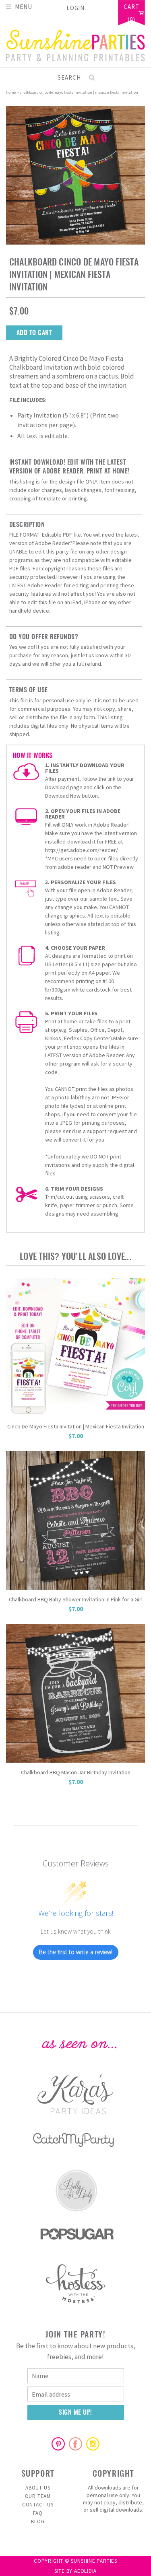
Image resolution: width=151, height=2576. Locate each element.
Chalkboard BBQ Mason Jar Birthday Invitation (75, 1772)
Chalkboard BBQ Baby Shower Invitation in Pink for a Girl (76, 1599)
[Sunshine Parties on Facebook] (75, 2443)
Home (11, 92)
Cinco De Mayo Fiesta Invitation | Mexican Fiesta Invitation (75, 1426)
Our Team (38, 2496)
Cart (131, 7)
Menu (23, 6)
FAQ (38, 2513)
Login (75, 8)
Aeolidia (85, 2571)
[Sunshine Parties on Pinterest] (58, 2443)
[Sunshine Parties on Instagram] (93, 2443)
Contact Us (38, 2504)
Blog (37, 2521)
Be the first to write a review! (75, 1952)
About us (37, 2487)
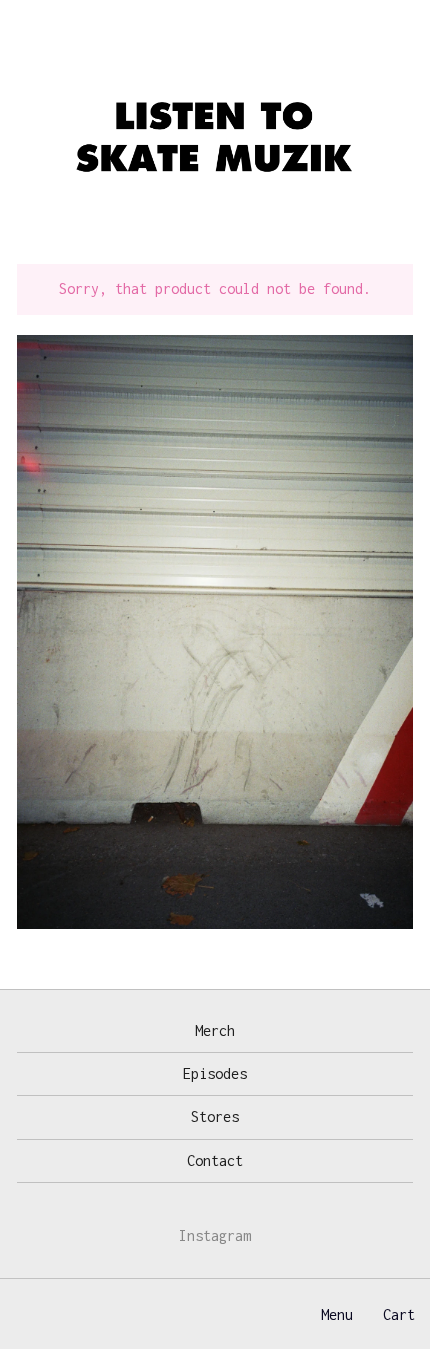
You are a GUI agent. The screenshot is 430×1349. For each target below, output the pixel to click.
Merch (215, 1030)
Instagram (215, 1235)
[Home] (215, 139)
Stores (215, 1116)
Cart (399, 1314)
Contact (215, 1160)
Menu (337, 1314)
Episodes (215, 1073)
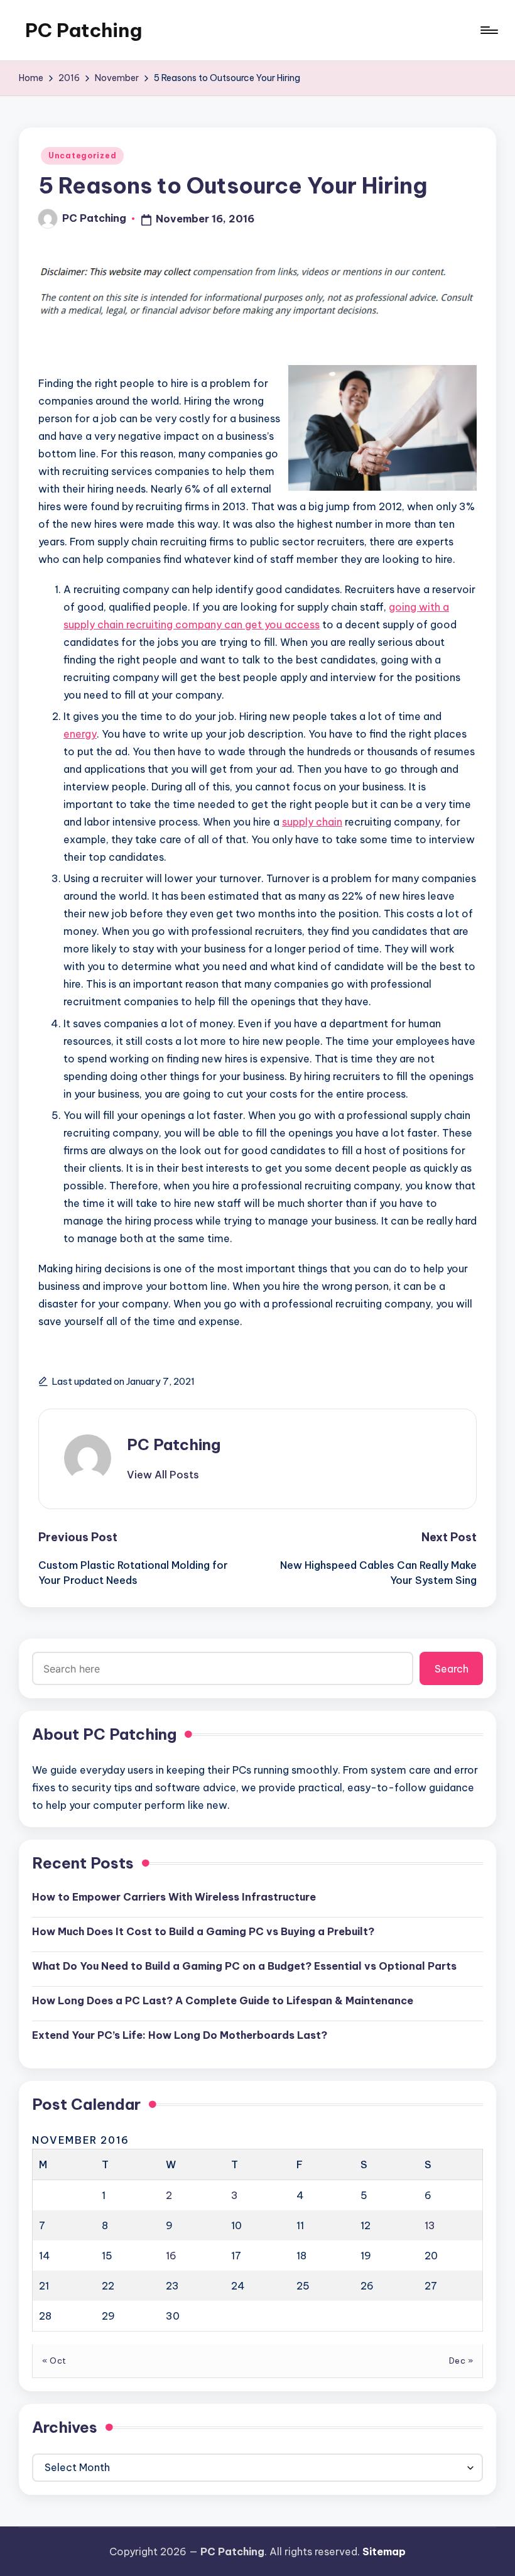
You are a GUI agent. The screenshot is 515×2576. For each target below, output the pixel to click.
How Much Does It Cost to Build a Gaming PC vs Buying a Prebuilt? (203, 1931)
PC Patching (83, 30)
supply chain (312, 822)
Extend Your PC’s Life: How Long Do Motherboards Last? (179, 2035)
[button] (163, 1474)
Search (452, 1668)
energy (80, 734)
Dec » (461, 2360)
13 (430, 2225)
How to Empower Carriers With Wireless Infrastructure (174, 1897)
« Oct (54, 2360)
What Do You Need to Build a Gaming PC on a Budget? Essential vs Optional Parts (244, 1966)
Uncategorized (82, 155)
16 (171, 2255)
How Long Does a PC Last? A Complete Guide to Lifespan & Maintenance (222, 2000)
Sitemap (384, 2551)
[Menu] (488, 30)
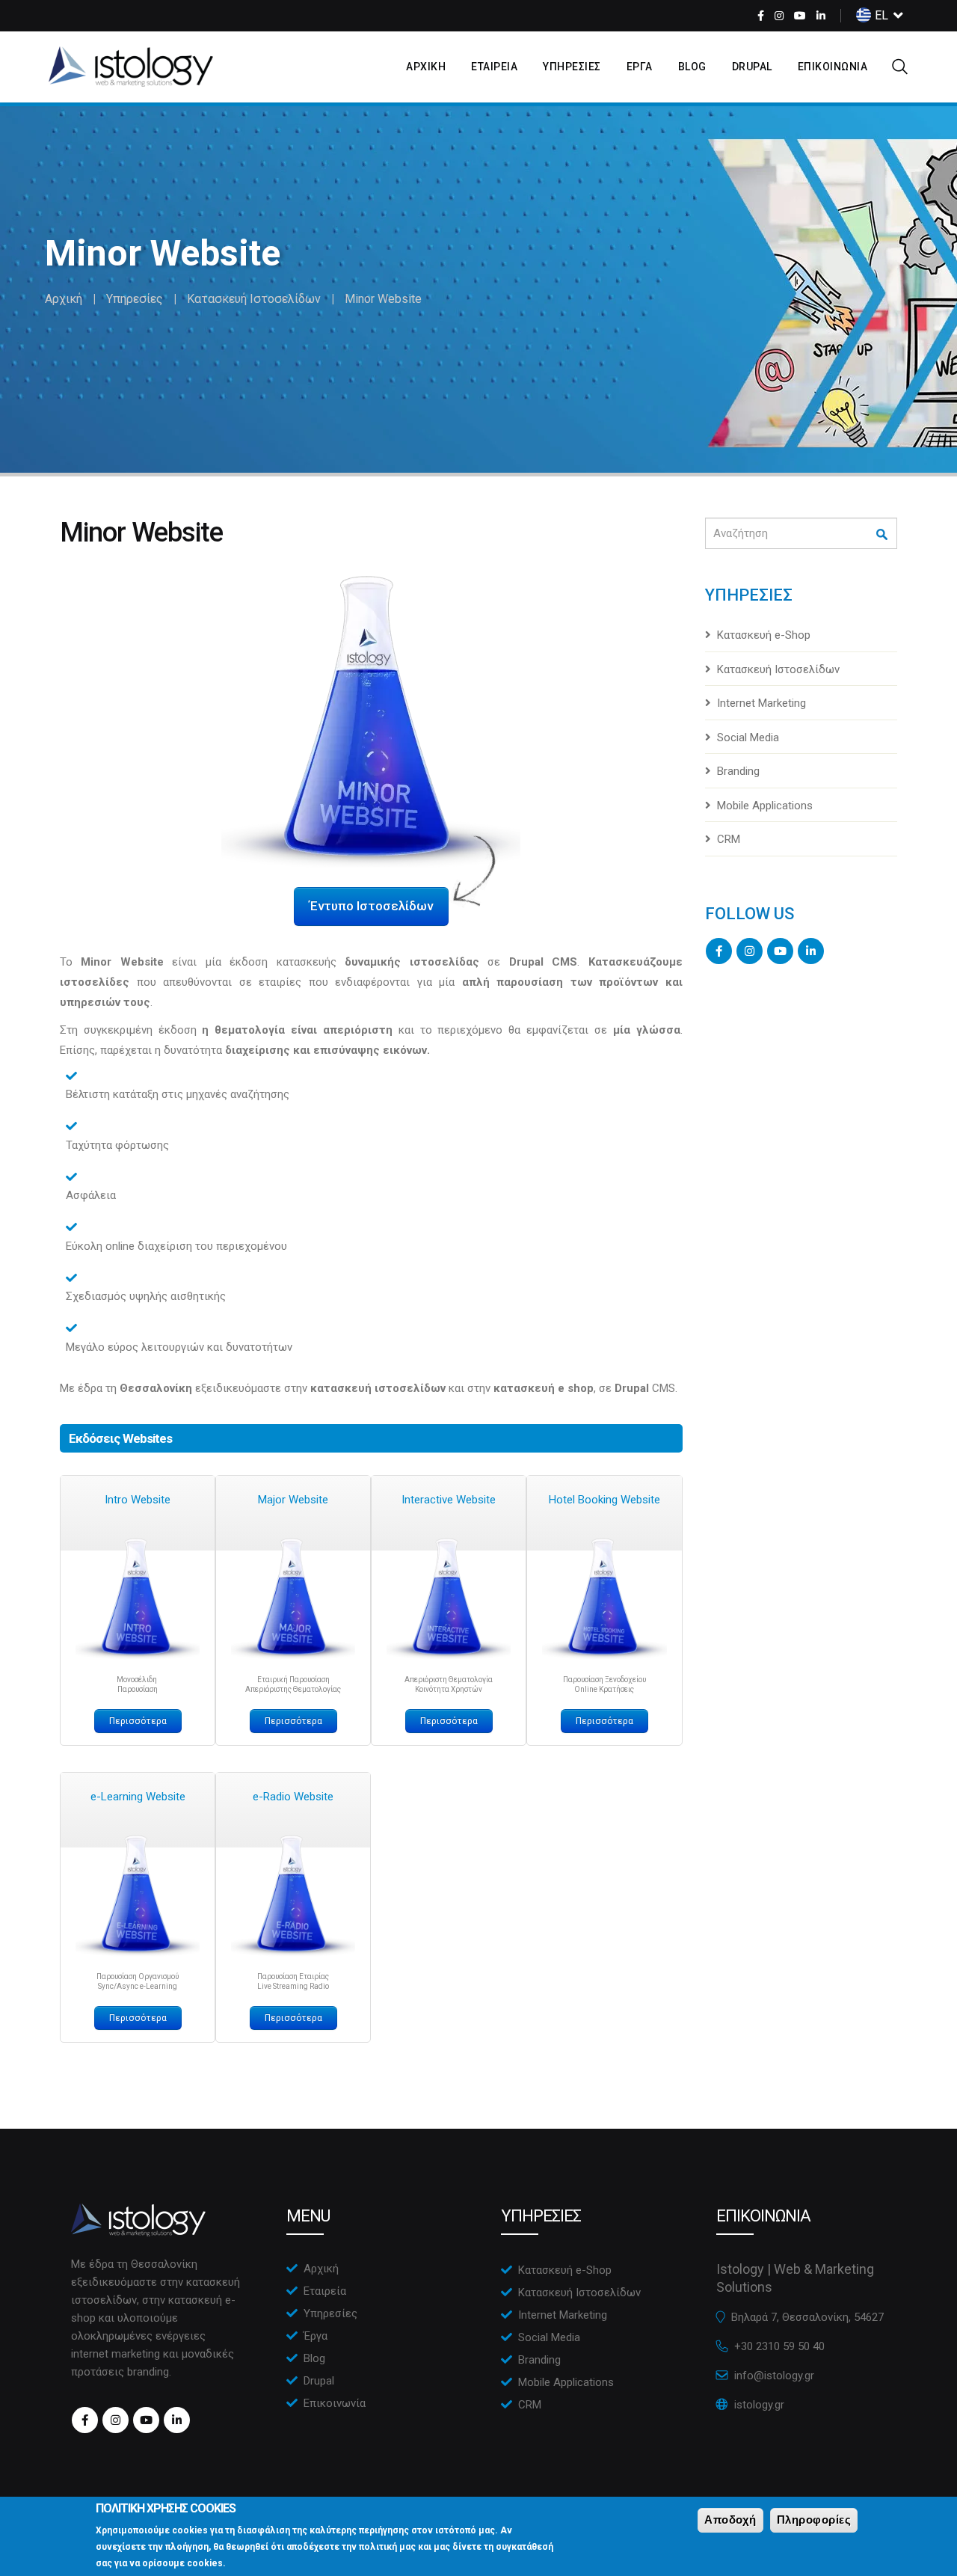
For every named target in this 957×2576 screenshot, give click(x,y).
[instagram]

Try it: The expected result is a copy of each line in the records where "below" appears.

Answer space:
You are a GUI agent. The screenshot is 430×1349. For each target below, output the pixel to click.
You are a GUI agent. The screenshot is 515×2576. For each target below, output the pixel to click.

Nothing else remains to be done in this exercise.